Updated

The chairman of the House select committee investigating the deadly 2012 attack on the U.S. Consulate in Benghazi, Libya defended himself against criticism from Democrats that he had excluded them from meetings with witnesses.

In a strongly worded letter, Rep. Elijah Cummings, D-Md., claimed that Rep. Trey Gowdy, R-S.C., has used different standards for Republicans and Democrats and has held secret meetings with witnesses from the State Department and other agencies.

"Perhaps most importantly," Cummings wrote in a Jan. 23 letter, Gowdy has "withheld or downplayed information when it undermines the allegations we are investigating." The Associated Press obtained a copy of the letter, which comes before the panel is set to hold its third public hearing Tuesday.

Late Monday, Gowdy responded that he had the authority to unilaterally subpoena witnesses, but but he promised to give Democrats a week's notice before issuing such a subpoena.

"Bipartisanship is a two-way street," Gowdy said in a letter to Cummings. "I have known you to be a fair partner and expect for that cooperation to continue."

"No congressional select committee has ever had a requirement that sources meet with both sides at the same time, and the Benghazi Committee is no exception," committee spokesman Jamal Ware said in a statement. "Further, that the Democrats have released correspondence that attempts to politically characterize sources’ private discussions with the committee without proper context goes to the exact heart of why the Chairman will not require sources to talk to both sides."

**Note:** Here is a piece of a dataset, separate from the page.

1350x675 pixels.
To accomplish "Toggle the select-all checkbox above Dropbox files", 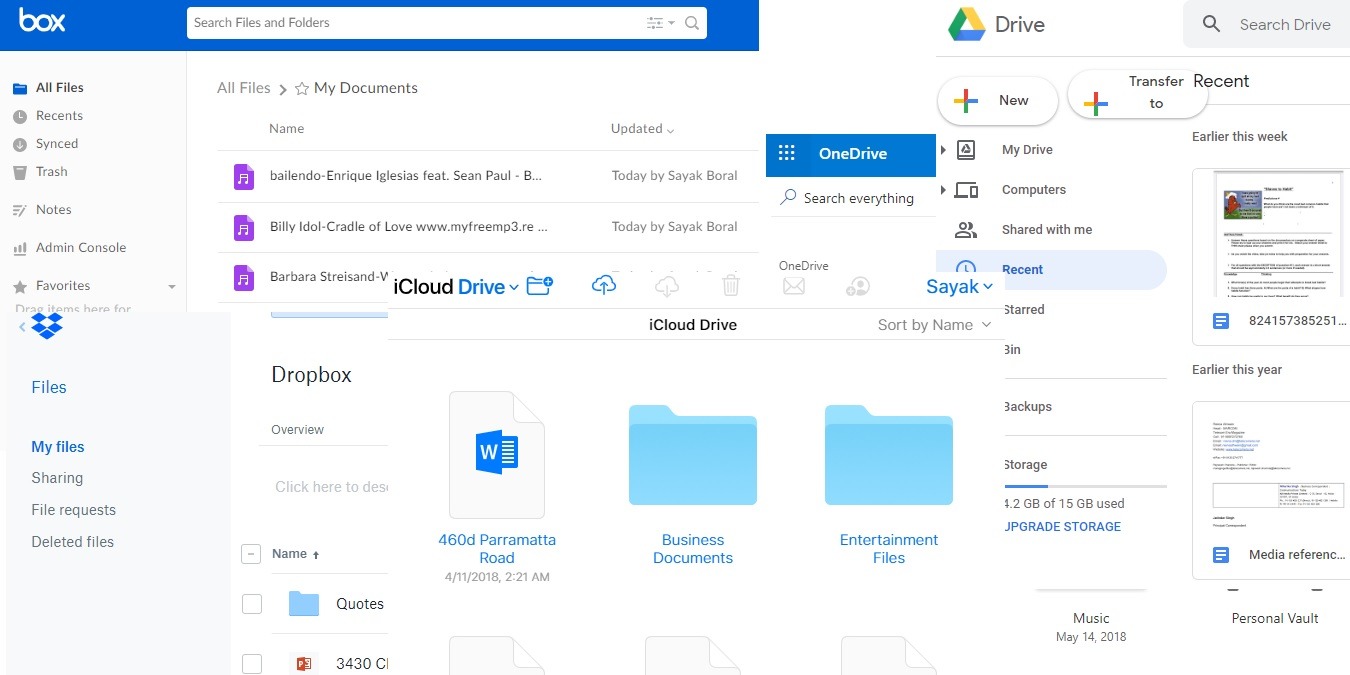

Gowdy has said he will pursue the facts of the Sept. 11, 2012, attack on a U.S. post in eastern Libya that killed Chris Stevens, the U.S. ambassador, and three other Americans.

"Facts are neither Republican for Democrat," he said when the panel was created last May.

Gowdy's approach has drawn criticism from some conservatives, who accuse him of failing to stand up to what they see as resistance from the Obama administration to produce documents and witnesses related to the events in Benghazi, a topic that has been the subject of numerous congressional investigations.

A report by the House Intelligence Committee report last fall found that the CIA and the military acted properly in responding to the 2012 attacks. Debunking a series of persistent allegations hinting at dark conspiracies, the panel determined there was no intelligence failure, no delay in sending a CIA rescue team, no missed opportunity for a military rescue and no evidence the CIA was covertly shipping arms from Libya to Syria.

Cummings, who has clashed with Republicans such as Rep. Darrell Issa, R-Calif., over Benghazi and other issues, has previously praised Gowdy for a bipartisan approach to the Benghazi inquiry.

Cummings's letter claimed that he and other Democrats "simply ask for a public debate and a vote by committee members on these actions when there is significant disagreement," Cummings wrote.

The Jan. 23 letter is the third Democrats have sent to Gowdy since November. None of the letters had previously been made public.

In one letter, dated Nov. 24, Cummings told Gowdy the committee inquiry has "taken a sharp turn for the worse and is becoming what you strenuously insisted it would not -- another partisan investigation of the Benghazi attacks that blocks Democrats from meaningful participation."

Fox News' Mike Emanuel and the Associated Press contributed to this report.